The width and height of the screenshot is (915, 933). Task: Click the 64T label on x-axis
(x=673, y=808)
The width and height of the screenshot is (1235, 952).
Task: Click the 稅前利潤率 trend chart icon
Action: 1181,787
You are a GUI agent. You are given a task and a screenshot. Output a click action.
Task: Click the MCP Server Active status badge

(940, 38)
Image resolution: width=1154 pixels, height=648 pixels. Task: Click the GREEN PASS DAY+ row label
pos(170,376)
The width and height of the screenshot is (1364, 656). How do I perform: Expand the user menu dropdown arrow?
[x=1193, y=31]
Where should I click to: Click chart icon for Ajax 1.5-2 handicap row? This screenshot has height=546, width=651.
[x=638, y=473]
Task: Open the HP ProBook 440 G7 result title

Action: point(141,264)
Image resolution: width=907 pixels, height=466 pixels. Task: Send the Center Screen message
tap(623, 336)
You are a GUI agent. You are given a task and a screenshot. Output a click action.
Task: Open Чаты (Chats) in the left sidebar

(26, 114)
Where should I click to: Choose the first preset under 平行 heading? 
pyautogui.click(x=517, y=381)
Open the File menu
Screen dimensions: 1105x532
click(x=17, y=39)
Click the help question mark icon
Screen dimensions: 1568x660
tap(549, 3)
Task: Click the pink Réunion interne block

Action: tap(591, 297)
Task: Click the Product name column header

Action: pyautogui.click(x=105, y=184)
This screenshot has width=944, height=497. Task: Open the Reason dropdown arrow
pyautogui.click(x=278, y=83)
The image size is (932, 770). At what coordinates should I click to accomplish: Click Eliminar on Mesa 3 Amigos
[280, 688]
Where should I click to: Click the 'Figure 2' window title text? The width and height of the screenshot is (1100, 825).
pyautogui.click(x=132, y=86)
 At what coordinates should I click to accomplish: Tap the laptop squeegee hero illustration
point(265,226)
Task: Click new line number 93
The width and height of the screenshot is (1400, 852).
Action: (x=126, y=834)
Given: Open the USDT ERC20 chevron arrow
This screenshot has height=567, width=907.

▶ Exercise description
Produce the whole listing again, exactly as it reads above.

▶ Written answer
The width and height of the screenshot is (915, 933). Task: Click the 64T label on x-axis
(x=673, y=808)
The width and height of the screenshot is (1235, 952).
Task: Click the 稅前利潤率 trend chart icon
Action: 1181,787
You are a GUI agent. You are given a task and a screenshot. Output a click action.
Task: Click the MCP Server Active status badge

(940, 38)
Image resolution: width=1154 pixels, height=648 pixels. Task: Click the GREEN PASS DAY+ row label
pos(170,376)
The width and height of the screenshot is (1364, 656). How do I perform: Expand the user menu dropdown arrow?
[x=1193, y=31]
Where should I click to: Click chart icon for Ajax 1.5-2 handicap row? This screenshot has height=546, width=651.
[x=638, y=473]
Task: Open the HP ProBook 440 G7 result title

Action: point(141,264)
Image resolution: width=907 pixels, height=466 pixels. Task: Send the Center Screen message
tap(623, 336)
You are a GUI agent. You are given a task and a screenshot. Output a click action.
Task: Open Чаты (Chats) in the left sidebar

(26, 114)
Where should I click to: Choose the first preset under 平行 heading? 
pyautogui.click(x=517, y=381)
Open the File menu
Screen dimensions: 1105x532
click(x=17, y=39)
Click the help question mark icon
Screen dimensions: 1568x660
tap(549, 3)
Task: Click the pink Réunion interne block

Action: tap(591, 297)
Task: Click the Product name column header

Action: pyautogui.click(x=105, y=184)
This screenshot has width=944, height=497. Task: Open the Reason dropdown arrow
pyautogui.click(x=278, y=83)
The image size is (932, 770). At what coordinates should I click to accomplish: Click Eliminar on Mesa 3 Amigos
[280, 688]
Where should I click to: Click the 'Figure 2' window title text? The width and height of the screenshot is (1100, 825).
pyautogui.click(x=132, y=86)
 At what coordinates should I click to accomplish: Tap the laptop squeegee hero illustration
point(265,226)
Task: Click new line number 93
The width and height of the screenshot is (1400, 852).
Action: (x=126, y=834)
Given: Open the USDT ERC20 chevron arrow
This screenshot has height=567, width=907.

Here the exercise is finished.